Шиффонета взглянула на Флоримона и пожала плечами.
– Ты глуп! – сказала она. В то же время она одарила его поцелуем, от которого он вздрогнул всем телом. Это впечатление не ускользнуло от куртизанки.
– Я не так хорошо целую, как прежде? – спросила она с улыбкой.
– Да, да!.. – ответил Флоримон. – Также хорошо!.. Даже лучше! Много таланта! Слишком много! Вот почему я опасаюсь!..
– А я хочу, чтобы ты остался!.. Полно! Ведь это только со стороны зрения искусства, как сейчас говорил ты, хотел ты увидать, как Шиффонета, сделавшись Бианчини, правит своей баркой! Ха, ха, ха!
– Странной баркой, не правда ли? В которой лодочник держится крепко, тогда, как пассажиры исчезли через клапан.
– О! О! Вот так образ! Ты должен бы записать! Это произведет эффект в театре. Во всяком случае, если я топлю моих пассажиров. так потому, что это им нравится, Я не беру их силой на судно… с клапаном… ха, ха, ха!
– Но граф де Гам женат. Что говорит его жена?
– А разве это до меня касается? Смеюсь я над его женой!..
– Она молода и, говорят, прекрасна?
– Так ей остается только самой развлекаться, взяв себе любовника!..
Флоримон освободился из объятий Шиффонеты и взял свою шляпу.
Шиффонета закусила губы.
– Вы непременно хотите уйти, – сказала она.
– Непременно, – ответил Флоримон. – Во-первых, я не имею привычки обедать у тех, кто не приглашал меня.
– Но я приглашаю вас, а вы у меня.
– Не спорно, но меня, право, ждут. Потом, если должно вам признаться, Алиса, и признаться со всей искренностью, вы меня ужасаете!..
– Как ужасаю?
– Да; вы стали слишком прекрасны… и притом делаете слишком быстрые успехи… как бы вам сказать… Честное выражение не приходит мне на ум…

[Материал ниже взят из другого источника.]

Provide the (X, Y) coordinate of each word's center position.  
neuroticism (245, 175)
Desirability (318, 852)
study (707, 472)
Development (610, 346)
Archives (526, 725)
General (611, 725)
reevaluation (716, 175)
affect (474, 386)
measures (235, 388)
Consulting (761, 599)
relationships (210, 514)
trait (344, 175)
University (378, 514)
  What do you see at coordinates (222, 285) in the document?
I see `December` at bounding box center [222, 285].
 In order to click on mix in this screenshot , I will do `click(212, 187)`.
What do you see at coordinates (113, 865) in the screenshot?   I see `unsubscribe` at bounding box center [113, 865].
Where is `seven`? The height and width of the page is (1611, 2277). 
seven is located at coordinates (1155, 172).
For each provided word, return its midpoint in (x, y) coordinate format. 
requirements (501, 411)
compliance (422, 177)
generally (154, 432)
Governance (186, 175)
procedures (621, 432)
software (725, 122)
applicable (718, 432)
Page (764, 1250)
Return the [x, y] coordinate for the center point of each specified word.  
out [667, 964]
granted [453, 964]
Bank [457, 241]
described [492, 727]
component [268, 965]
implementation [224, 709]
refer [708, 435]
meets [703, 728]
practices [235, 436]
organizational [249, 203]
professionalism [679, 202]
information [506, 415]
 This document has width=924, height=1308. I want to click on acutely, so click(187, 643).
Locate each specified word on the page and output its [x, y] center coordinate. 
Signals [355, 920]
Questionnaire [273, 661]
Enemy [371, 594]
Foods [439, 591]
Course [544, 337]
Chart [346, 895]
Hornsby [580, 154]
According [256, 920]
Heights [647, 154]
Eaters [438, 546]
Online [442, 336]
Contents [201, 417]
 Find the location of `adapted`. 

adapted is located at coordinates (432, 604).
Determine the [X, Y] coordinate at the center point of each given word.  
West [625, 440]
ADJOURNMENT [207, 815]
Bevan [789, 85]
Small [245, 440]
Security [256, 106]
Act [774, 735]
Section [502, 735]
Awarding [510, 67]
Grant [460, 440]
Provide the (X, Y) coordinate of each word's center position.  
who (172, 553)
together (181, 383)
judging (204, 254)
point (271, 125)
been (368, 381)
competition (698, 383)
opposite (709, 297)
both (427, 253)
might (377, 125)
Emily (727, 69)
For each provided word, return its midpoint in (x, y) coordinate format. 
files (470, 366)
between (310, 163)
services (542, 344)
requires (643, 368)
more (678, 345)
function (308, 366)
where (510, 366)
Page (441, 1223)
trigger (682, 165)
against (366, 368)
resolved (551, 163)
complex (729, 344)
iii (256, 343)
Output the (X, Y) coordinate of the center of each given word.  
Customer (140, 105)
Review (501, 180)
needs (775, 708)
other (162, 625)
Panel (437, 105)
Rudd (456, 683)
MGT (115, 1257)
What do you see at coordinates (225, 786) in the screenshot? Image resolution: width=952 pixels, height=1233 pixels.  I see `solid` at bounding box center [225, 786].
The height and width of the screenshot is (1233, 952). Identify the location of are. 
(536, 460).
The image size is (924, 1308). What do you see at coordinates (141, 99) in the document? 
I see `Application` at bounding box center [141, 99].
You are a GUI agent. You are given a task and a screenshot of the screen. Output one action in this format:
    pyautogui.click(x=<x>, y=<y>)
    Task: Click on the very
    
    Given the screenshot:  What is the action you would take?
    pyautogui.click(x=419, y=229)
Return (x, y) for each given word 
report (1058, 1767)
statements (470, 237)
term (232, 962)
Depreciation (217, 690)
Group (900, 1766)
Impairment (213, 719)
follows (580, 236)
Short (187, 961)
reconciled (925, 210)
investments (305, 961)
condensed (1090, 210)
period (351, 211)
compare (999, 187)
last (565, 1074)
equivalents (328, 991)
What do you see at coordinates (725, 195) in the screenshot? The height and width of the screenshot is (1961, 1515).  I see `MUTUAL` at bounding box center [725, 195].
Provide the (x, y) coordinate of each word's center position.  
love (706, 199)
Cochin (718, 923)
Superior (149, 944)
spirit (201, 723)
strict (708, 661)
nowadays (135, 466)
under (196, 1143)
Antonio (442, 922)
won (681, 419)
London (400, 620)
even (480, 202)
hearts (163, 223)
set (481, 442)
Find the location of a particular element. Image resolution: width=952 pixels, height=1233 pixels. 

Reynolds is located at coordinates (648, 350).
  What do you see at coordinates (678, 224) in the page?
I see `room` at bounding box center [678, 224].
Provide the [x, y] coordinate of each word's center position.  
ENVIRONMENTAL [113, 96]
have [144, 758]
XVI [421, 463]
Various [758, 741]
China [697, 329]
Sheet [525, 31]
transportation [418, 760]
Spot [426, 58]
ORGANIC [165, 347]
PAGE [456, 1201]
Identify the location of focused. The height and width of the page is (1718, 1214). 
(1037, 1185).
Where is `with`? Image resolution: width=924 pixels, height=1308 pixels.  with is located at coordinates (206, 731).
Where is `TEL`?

– Э! Употребите бесчестное! Вы хотите сказать, что я стала слишком плутовка?.. Довольно – это возможно, слишком – нет! В нашем ремесле, слишком никогда не бывает. Я скучала и думала развлечься на минуту, вернувшись с вами к прошлому. Вам не нравится быть со мной в половине? Прощайте! Когда пойдет ваша новая пьеса, оставьте для меня ложу на первое представление. Меня всегда будут интересовать ваши успехи.
– Вы необыкновенно любезны!..
– А! И особенно не забудьте для будущей вашей мелодрамы барку с клапаном? Утопление влюбленных, по примеру утопления Каррье в Нанте… Это вызовет аплодисменты!.. Ха! ха! ха!
Флоримон поклонился.
– Есть другая вещь, которую я советую не забывать вам, моя милая, – сказал он.
– Что?
– Поберечься, чтобы не утонуть самой…
– Опасности нет!..
– Гм! Есть Провидение.
– Ба! Вы верите в Провидение – вы!..
– В мои часы, да.
– А что, по-вашему, сохраняет для меня Провидение? Я великодушна и даю вам последнее слово. Что вы читаете в моем будущем?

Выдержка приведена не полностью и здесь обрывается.